## PROMPT
Please print every one of the entries below again, line by line and word for word.

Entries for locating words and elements
□ □ □ □ □ □ □

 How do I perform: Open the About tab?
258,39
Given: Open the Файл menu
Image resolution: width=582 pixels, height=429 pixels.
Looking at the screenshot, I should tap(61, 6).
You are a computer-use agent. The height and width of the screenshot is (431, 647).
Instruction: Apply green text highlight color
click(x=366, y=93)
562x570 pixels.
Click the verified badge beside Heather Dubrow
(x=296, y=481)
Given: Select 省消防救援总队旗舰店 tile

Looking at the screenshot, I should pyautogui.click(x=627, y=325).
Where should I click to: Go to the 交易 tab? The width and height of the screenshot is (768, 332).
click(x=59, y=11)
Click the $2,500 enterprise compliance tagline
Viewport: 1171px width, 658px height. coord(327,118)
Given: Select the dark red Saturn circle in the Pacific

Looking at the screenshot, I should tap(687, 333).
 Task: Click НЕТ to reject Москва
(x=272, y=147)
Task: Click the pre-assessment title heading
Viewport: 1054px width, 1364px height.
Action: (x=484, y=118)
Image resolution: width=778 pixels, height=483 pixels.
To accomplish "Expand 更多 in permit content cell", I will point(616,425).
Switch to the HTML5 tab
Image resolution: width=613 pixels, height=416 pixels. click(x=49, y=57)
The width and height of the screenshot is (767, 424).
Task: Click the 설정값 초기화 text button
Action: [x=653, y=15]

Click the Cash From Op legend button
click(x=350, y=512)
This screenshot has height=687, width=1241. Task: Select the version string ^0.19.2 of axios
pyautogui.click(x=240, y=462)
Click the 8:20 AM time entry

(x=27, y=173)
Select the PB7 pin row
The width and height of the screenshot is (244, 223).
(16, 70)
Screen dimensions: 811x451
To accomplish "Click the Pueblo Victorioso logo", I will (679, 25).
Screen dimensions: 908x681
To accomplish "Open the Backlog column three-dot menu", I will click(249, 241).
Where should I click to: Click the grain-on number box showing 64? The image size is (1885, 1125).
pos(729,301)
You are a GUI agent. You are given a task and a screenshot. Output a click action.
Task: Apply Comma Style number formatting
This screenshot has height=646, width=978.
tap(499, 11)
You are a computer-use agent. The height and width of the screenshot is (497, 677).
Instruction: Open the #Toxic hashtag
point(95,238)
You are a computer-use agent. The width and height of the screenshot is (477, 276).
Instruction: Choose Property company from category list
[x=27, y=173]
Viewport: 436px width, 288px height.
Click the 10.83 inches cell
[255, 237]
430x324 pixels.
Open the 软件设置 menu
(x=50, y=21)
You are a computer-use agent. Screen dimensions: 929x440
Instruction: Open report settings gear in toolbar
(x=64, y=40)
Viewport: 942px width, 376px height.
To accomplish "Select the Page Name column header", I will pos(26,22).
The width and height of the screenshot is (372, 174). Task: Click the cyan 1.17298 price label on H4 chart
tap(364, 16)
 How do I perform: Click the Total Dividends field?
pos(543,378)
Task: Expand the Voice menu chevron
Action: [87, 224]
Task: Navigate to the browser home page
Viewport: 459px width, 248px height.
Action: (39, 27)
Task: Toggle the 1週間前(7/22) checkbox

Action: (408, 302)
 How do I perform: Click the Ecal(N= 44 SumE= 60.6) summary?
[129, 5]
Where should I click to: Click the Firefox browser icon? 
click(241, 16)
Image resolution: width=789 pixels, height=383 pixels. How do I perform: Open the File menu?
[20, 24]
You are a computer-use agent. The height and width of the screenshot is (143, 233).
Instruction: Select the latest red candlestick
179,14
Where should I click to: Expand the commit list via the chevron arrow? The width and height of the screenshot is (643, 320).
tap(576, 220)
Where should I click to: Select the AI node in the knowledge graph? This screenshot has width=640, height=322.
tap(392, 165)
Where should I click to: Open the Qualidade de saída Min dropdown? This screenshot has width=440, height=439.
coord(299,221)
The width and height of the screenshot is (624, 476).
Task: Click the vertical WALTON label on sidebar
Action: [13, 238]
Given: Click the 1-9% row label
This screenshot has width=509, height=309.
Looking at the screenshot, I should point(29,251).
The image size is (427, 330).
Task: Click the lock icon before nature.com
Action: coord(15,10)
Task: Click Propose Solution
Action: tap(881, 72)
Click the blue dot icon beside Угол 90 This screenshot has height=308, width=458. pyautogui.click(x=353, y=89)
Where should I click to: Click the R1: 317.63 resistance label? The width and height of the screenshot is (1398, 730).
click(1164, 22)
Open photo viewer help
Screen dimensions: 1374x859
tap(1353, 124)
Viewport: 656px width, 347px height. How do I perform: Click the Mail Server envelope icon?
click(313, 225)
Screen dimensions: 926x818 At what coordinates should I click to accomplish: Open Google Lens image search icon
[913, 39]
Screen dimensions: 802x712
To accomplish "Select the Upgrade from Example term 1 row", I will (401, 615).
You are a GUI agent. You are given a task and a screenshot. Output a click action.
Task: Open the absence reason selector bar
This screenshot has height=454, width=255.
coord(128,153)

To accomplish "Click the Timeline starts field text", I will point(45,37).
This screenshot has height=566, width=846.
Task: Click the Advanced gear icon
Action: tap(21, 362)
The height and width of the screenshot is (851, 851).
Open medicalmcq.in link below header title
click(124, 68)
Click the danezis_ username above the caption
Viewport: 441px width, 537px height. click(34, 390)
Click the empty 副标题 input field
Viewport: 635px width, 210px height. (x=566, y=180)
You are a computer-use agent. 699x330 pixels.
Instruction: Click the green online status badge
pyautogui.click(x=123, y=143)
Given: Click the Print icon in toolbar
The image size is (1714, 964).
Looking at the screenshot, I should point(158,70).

□ □ □ □ □ □ □

## ANSWER TO THIS PROBLEM
 How do I perform: Open the About tab?
258,39
Given: Open the Файл menu
Image resolution: width=582 pixels, height=429 pixels.
Looking at the screenshot, I should tap(61, 6).
You are a computer-use agent. The height and width of the screenshot is (431, 647).
Instruction: Apply green text highlight color
click(x=366, y=93)
562x570 pixels.
Click the verified badge beside Heather Dubrow
(x=296, y=481)
Given: Select 省消防救援总队旗舰店 tile

Looking at the screenshot, I should pyautogui.click(x=627, y=325).
Where should I click to: Go to the 交易 tab? The width and height of the screenshot is (768, 332).
click(x=59, y=11)
Click the $2,500 enterprise compliance tagline
Viewport: 1171px width, 658px height. coord(327,118)
Given: Select the dark red Saturn circle in the Pacific

Looking at the screenshot, I should tap(687, 333).
 Task: Click НЕТ to reject Москва
(x=272, y=147)
Task: Click the pre-assessment title heading
Viewport: 1054px width, 1364px height.
Action: (x=484, y=118)
Image resolution: width=778 pixels, height=483 pixels.
To accomplish "Expand 更多 in permit content cell", I will point(616,425).
Switch to the HTML5 tab
Image resolution: width=613 pixels, height=416 pixels. click(x=49, y=57)
The width and height of the screenshot is (767, 424).
Task: Click the 설정값 초기화 text button
Action: [x=653, y=15]

Click the Cash From Op legend button
click(x=350, y=512)
This screenshot has height=687, width=1241. Task: Select the version string ^0.19.2 of axios
pyautogui.click(x=240, y=462)
Click the 8:20 AM time entry

(x=27, y=173)
Select the PB7 pin row
The width and height of the screenshot is (244, 223).
(16, 70)
Screen dimensions: 811x451
To accomplish "Click the Pueblo Victorioso logo", I will (679, 25).
Screen dimensions: 908x681
To accomplish "Open the Backlog column three-dot menu", I will click(249, 241).
Where should I click to: Click the grain-on number box showing 64? The image size is (1885, 1125).
pos(729,301)
You are a GUI agent. You are given a task and a screenshot. Output a click action.
Task: Apply Comma Style number formatting
This screenshot has height=646, width=978.
tap(499, 11)
You are a computer-use agent. The height and width of the screenshot is (497, 677).
Instruction: Open the #Toxic hashtag
point(95,238)
You are a computer-use agent. The width and height of the screenshot is (477, 276).
Instruction: Choose Property company from category list
[x=27, y=173]
Viewport: 436px width, 288px height.
Click the 10.83 inches cell
[255, 237]
430x324 pixels.
Open the 软件设置 menu
(x=50, y=21)
You are a computer-use agent. Screen dimensions: 929x440
Instruction: Open report settings gear in toolbar
(x=64, y=40)
Viewport: 942px width, 376px height.
To accomplish "Select the Page Name column header", I will pos(26,22).
The width and height of the screenshot is (372, 174). Task: Click the cyan 1.17298 price label on H4 chart
tap(364, 16)
 How do I perform: Click the Total Dividends field?
pos(543,378)
Task: Expand the Voice menu chevron
Action: [87, 224]
Task: Navigate to the browser home page
Viewport: 459px width, 248px height.
Action: (39, 27)
Task: Toggle the 1週間前(7/22) checkbox

Action: (408, 302)
 How do I perform: Click the Ecal(N= 44 SumE= 60.6) summary?
[129, 5]
Where should I click to: Click the Firefox browser icon? 
click(241, 16)
Image resolution: width=789 pixels, height=383 pixels. How do I perform: Open the File menu?
[20, 24]
You are a computer-use agent. The height and width of the screenshot is (143, 233).
Instruction: Select the latest red candlestick
179,14
Where should I click to: Expand the commit list via the chevron arrow? The width and height of the screenshot is (643, 320).
tap(576, 220)
Where should I click to: Select the AI node in the knowledge graph? This screenshot has width=640, height=322.
tap(392, 165)
Where should I click to: Open the Qualidade de saída Min dropdown? This screenshot has width=440, height=439.
coord(299,221)
The width and height of the screenshot is (624, 476).
Task: Click the vertical WALTON label on sidebar
Action: [13, 238]
Given: Click the 1-9% row label
This screenshot has width=509, height=309.
Looking at the screenshot, I should point(29,251).
The image size is (427, 330).
Task: Click the lock icon before nature.com
Action: coord(15,10)
Task: Click Propose Solution
Action: tap(881, 72)
Click the blue dot icon beside Угол 90 This screenshot has height=308, width=458. pyautogui.click(x=353, y=89)
Where should I click to: Click the R1: 317.63 resistance label? The width and height of the screenshot is (1398, 730).
click(1164, 22)
Open photo viewer help
Screen dimensions: 1374x859
tap(1353, 124)
Viewport: 656px width, 347px height. How do I perform: Click the Mail Server envelope icon?
click(313, 225)
Screen dimensions: 926x818 At what coordinates should I click to accomplish: Open Google Lens image search icon
[913, 39]
Screen dimensions: 802x712
To accomplish "Select the Upgrade from Example term 1 row", I will (401, 615).
You are a GUI agent. You are given a task and a screenshot. Output a click action.
Task: Open the absence reason selector bar
This screenshot has height=454, width=255.
coord(128,153)

To accomplish "Click the Timeline starts field text", I will point(45,37).
This screenshot has height=566, width=846.
Task: Click the Advanced gear icon
Action: tap(21, 362)
The height and width of the screenshot is (851, 851).
Open medicalmcq.in link below header title
click(124, 68)
Click the danezis_ username above the caption
Viewport: 441px width, 537px height. click(34, 390)
Click the empty 副标题 input field
Viewport: 635px width, 210px height. (x=566, y=180)
You are a computer-use agent. 699x330 pixels.
Instruction: Click the green online status badge
pyautogui.click(x=123, y=143)
Given: Click the Print icon in toolbar
The image size is (1714, 964).
Looking at the screenshot, I should point(158,70).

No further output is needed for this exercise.